寡者備人者也衆者使人備己者也 — the chapter's key strategic insight distilled into a single antithesis. The 'few' (the side at a disadvantage) are those forced to defend against the enemy's initiative. The 'many' (the side at an advantage) are those who seize the initiative and force the enemy to defend. Numbers are not absolute — they are a function of who holds the initiative.

知戰之地知戰之日

Knowing the Place and the Day

故知戰之地,知戰之日,則可千里而會戰;不知戰之地,不知戰之日,則左不能救右,右不能救左,前不能救後,後不能救前,而況遠者數十里,近者數里乎!以吾度之,越人之兵雖多,亦奚益於勝敗哉!故曰:勝可為也。敵雖衆,可使無鬥。

If you know the place of battle and the day of battle, you can march a thousand li and join the fight. If you do not know the place of battle or the day of battle, then your left cannot rescue your right, your right cannot rescue your left, your front cannot rescue your rear, your rear cannot rescue your front — how much less when the separated forces are tens of li apart, or even a few li apart! By my assessment, though the troops of Yue are many, what advantage is that for victory? Therefore I say: victory can be manufactured. Even if the enemy is numerous, he can be rendered unable to fight.

Notes

1context

越人之兵 — 'the troops of Yue.' Yue (越) was a southeastern state (modern Zhejiang/Fujian) that famously defeated its rival Wu in 473 BC. Sunzi is traditionally associated with Wu. This reference to Yue's troops has been taken as evidence both for and against the traditional attribution of the text to Sun Wu.

2translation

勝可為也 — 'victory can be manufactured/created.' Contrast this with Chapter 4's statement that 勝可知而不可為 ('victory can be foreseen but cannot be forced'). The apparent contradiction resolves when you note the different contexts: in Chapter 4, you cannot force the enemy to be conquerable; in Chapter 6, you can manufacture your own conditions for victory through concentration and deception.

3translation

可使無鬥 — 'can be rendered unable to fight.' Not that the enemy chooses not to fight, but that his forces are so dispersed, so dislocated, that he cannot bring them to bear. He has men but cannot use them.

策作形角

Probing the Enemy's Dispositions

故策之而知得失之計,作之而知動靜之理,形之而知死生之地,角之而知有餘不足之處。故形兵之極,至於無形;無形,則深間不能窺,智者不能謀。因形而措勝於衆,衆不能知;人皆知我所以勝之形,而莫知吾所以制勝之形。故其戰勝不復,而應形於無窮。

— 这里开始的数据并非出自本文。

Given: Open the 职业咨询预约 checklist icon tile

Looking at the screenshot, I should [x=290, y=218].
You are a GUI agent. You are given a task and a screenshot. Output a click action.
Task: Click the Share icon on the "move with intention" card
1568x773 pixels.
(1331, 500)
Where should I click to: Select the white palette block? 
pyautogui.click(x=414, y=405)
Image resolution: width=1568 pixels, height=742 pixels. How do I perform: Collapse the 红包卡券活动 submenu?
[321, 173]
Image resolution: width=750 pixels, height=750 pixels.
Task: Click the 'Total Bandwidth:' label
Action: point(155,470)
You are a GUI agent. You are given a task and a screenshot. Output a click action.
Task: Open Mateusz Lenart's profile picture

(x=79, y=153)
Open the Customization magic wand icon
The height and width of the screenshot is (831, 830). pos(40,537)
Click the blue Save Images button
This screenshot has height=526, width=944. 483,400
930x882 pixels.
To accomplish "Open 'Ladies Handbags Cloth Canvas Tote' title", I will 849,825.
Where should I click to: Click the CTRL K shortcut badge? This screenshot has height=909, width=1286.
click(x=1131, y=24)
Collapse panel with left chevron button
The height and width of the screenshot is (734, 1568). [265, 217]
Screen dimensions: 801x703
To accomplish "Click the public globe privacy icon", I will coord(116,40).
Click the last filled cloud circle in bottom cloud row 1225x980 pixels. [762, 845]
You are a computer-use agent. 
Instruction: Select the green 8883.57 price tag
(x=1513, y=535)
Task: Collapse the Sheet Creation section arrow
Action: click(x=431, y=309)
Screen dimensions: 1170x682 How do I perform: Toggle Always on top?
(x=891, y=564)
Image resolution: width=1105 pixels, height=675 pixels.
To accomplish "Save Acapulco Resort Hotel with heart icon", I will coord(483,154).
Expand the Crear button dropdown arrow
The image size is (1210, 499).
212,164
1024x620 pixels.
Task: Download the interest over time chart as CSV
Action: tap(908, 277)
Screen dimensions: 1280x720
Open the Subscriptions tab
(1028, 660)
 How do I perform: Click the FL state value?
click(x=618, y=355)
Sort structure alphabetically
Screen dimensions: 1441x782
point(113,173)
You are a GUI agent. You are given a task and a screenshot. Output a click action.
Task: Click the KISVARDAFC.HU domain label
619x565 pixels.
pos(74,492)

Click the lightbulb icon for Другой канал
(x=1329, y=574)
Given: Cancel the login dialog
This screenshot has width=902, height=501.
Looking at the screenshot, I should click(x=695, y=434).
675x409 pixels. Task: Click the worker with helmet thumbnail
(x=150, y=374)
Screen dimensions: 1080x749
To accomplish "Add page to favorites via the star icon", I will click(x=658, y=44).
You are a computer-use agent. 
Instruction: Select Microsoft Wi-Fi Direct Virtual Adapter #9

Probe him to learn his plans and their strengths and weaknesses. Provoke him to learn his patterns of movement and stillness. Shape a situation to learn where the ground is deadly and where it is safe. Skirmish with him to learn where he has a surplus and where he is deficient.

The ultimate in disposing your forces is to have no discernible form. When you have no form, the deepest spy cannot penetrate you and the wisest counsellor cannot scheme against you. I present a winning form to the multitude, yet the multitude cannot perceive it. Everyone can see the form by which I achieved victory, but no one can see the form by which I contrived the victory. Therefore my victories are never repeated — I respond to form in inexhaustible ways.

Notes

1translation

策 (ce) — to probe, to assess, to calculate. 作 (zuo) — to stir up, to provoke into action. 形 (xing) — to shape a situation, to make the enemy reveal himself. 角 (jue/jiao) — to cross horns, to skirmish, to test in a limited engagement. These four verbs describe an escalating sequence of intelligence-gathering: analysis, provocation, deception, and combat reconnaissance.

2translation

深間 (shen jian) — 'deep spies' or 'deeply planted agents.' 間 is the word for spy/agent used extensively in Chapter 13. Even the best-placed spies cannot discover a disposition that does not exist.

3translation

人皆知我所以勝之形而莫知吾所以制勝之形 — a crucial distinction. 勝之形 is the visible shape of the victory — the troop movements, the battle formation that won. 制勝之形 is the underlying strategic logic that created the conditions for that formation to succeed. The public sees the battle; no one sees the campaign of deception, concentration, and timing that made the battle a foregone conclusion.

4translation

戰勝不復 — 'victories are never repeated.' Each engagement is unique because the configuration of xu and shi — emptiness and fullness — is always different. A commander who tries to repeat a previous winning formula will fail because the enemy adapts.

兵形象水

The Form of War Is Like Water

夫兵形象水,水之形,避高而趨下;兵之形,避實而擊虛。水因地而制流,兵因敵而制勝。故兵無常勢,水無常形;能因敵變化而取勝者,謂之神。故五行無常勝,四時無常位,日有短長,月有死生。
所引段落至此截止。